For the filter below

Inverting_Bandpass_Filter

I calculate the transfer function
$$H(j \omega) = -\frac{R_2C_1 j \omega}{(1+C_1R_1 j \omega)(1+C_2R_2 j \omega)} $$ and thus calculate the gain $$A= \sqrt{ H(j \omega_o) H(- j \omega_o) } = \frac{R_2 C_1}{\left(R_1 C_1+R_2 C_2\right)}$$ where \$\omega_o^{-1}=\sqrt{R_2 R_1 C_1 C_2}\$.

Question: Please suggest as to why this is not the Voltage Gain, \$ A:= \left|\frac{V_o}{V_i}\right| \$ as many colleagues and sources over the internet claim the gain to be \$ \frac{R_2}{R_1} \$, for instance see here. Is there a way to derive this result of \$ \frac{R_2}{R_1} \$ by defining the Gain to be something else ?
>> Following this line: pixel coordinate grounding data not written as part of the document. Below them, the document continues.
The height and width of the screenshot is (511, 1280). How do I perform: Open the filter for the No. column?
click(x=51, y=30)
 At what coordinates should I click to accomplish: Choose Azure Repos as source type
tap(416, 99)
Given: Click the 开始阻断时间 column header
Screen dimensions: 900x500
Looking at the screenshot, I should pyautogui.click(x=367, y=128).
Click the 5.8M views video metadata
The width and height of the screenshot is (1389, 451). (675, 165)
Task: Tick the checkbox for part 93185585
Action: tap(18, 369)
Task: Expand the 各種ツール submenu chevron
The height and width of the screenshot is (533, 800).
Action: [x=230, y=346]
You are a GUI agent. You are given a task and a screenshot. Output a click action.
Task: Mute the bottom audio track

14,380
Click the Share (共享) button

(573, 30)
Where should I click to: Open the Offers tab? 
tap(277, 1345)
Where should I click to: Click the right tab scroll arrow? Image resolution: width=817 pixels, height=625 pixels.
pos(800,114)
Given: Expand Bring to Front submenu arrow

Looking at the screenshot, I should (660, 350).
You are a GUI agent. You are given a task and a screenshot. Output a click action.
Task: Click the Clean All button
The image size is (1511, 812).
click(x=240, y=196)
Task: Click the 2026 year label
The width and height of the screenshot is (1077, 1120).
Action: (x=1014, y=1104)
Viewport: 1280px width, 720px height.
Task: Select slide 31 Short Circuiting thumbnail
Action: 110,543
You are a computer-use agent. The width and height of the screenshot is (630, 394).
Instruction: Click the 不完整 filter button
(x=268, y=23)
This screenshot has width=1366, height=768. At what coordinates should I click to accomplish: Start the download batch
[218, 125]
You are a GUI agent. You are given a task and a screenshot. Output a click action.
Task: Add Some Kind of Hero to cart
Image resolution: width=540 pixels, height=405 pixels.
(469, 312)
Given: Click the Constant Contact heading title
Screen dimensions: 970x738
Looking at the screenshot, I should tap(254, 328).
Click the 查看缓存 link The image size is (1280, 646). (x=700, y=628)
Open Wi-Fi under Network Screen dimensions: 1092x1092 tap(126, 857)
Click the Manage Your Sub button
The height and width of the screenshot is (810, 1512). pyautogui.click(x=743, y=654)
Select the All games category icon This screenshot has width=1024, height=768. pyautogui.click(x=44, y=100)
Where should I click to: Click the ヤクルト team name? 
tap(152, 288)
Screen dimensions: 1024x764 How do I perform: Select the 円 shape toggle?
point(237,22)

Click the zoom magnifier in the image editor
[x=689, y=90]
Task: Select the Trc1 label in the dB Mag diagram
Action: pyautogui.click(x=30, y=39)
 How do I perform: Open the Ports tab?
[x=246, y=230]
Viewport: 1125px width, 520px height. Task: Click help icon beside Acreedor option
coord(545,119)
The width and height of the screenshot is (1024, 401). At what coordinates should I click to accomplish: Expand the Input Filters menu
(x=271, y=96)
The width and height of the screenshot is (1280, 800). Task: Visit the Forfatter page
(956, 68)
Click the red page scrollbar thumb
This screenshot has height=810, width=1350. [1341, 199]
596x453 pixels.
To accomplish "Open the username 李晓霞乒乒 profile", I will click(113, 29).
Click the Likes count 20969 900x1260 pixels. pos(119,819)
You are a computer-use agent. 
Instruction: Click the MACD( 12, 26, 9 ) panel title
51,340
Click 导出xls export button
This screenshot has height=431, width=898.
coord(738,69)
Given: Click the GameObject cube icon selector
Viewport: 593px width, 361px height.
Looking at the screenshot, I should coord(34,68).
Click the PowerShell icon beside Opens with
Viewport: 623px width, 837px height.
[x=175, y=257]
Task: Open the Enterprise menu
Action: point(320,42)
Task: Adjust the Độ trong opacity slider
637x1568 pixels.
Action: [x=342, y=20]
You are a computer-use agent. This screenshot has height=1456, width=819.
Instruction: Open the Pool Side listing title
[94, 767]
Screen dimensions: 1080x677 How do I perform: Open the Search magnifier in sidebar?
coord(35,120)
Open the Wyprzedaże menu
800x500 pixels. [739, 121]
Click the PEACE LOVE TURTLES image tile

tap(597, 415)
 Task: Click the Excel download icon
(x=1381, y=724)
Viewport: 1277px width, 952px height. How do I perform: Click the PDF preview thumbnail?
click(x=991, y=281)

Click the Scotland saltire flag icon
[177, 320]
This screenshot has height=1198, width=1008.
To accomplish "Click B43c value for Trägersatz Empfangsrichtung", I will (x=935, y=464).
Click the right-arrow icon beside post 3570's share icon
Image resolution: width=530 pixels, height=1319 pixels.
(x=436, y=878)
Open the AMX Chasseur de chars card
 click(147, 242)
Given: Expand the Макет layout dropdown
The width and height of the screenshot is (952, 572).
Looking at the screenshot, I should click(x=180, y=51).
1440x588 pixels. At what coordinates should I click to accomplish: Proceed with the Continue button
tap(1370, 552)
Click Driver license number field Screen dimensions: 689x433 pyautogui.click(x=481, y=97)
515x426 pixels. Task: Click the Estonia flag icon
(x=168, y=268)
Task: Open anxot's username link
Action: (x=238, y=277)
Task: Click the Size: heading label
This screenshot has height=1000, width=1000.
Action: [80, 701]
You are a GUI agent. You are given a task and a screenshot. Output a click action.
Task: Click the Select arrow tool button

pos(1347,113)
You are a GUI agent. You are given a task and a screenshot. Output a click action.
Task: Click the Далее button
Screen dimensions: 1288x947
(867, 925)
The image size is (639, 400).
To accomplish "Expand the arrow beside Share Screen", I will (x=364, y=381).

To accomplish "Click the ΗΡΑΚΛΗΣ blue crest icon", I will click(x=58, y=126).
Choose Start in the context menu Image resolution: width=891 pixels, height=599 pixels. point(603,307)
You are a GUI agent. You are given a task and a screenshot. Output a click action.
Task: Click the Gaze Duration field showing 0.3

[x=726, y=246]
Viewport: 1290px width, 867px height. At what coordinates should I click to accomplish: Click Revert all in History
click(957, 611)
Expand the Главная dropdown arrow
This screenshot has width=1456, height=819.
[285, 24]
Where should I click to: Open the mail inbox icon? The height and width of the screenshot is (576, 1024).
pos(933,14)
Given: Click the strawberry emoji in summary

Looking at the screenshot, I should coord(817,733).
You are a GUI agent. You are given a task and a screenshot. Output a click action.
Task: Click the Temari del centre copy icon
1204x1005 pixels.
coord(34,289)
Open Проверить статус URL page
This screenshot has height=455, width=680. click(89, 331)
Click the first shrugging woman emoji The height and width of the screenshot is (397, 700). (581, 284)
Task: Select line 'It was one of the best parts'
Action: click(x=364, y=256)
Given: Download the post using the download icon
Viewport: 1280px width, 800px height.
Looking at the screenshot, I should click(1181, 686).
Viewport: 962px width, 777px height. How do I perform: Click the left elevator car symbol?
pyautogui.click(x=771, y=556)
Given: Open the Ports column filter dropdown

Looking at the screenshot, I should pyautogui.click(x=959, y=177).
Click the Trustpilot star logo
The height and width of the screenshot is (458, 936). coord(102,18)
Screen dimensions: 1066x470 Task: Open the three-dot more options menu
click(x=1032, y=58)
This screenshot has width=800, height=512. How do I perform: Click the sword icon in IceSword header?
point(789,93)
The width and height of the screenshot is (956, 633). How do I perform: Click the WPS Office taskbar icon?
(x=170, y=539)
EDIT: Here is one way I can justify the approximation to be \$\frac{R_2}{2 R_1}\$hold only for Narrowband Filters. For bandpass action we would need \$\omega_1:=(R_1 C_1)^{-1} < \omega_2:=(R_2 C_2)^{-1}\$. Now this allows us to write the gain as $$A=\frac{R_2}{R_1} \frac{\omega_1^{-1}}{\omega_2^{-1}+\omega_1^{-1}}.$$
This can also be expressed as $$A=\frac{R_2}{R_1}\frac{1}{1+\frac{\omega_1}{\omega_2}}.$$ Assuming the ratio \$\frac{\omega_1}{\omega_2} \to 1 \$ we get \$A \to R_2/(2 R_1)\$. This ratio approaching 1 signifies Narrowband Filters.

Best Answer

Here is one way I can justify the approximation to be \$\frac{R_2}{2 R_1}\$hold only for Narrowband Filters. For bandpass action we would need \$\omega_1:=(R_1 C_1)^{-1} < \omega_2:=(R_2 C_2)^{-1}\$. Now this allows us to write the gain as $$A=\frac{R_2}{R_1} \frac{\omega_1^{-1}}{\omega_2^{-1}+\omega_1^{-1}}.$$ This can also be expressed as $$A=\frac{R_2}{R_1}\frac{1}{1+\frac{\omega_1}{\omega_2}}.$$ Assuming the ratio \$\frac{\omega_1}{\omega_2} \to 1 \$ we get \$A \to R_2/(2 R_1)\$. This ratio approaching 1 signifies Narrowband Filters.

This answer is summarizing the discussion with Dan Boschen, for Wideband filters (\$\frac{\omega_1}{\omega_2}\to 0\$), we get the approximation of the gain to be \$\frac{R_2}{R_1}\$.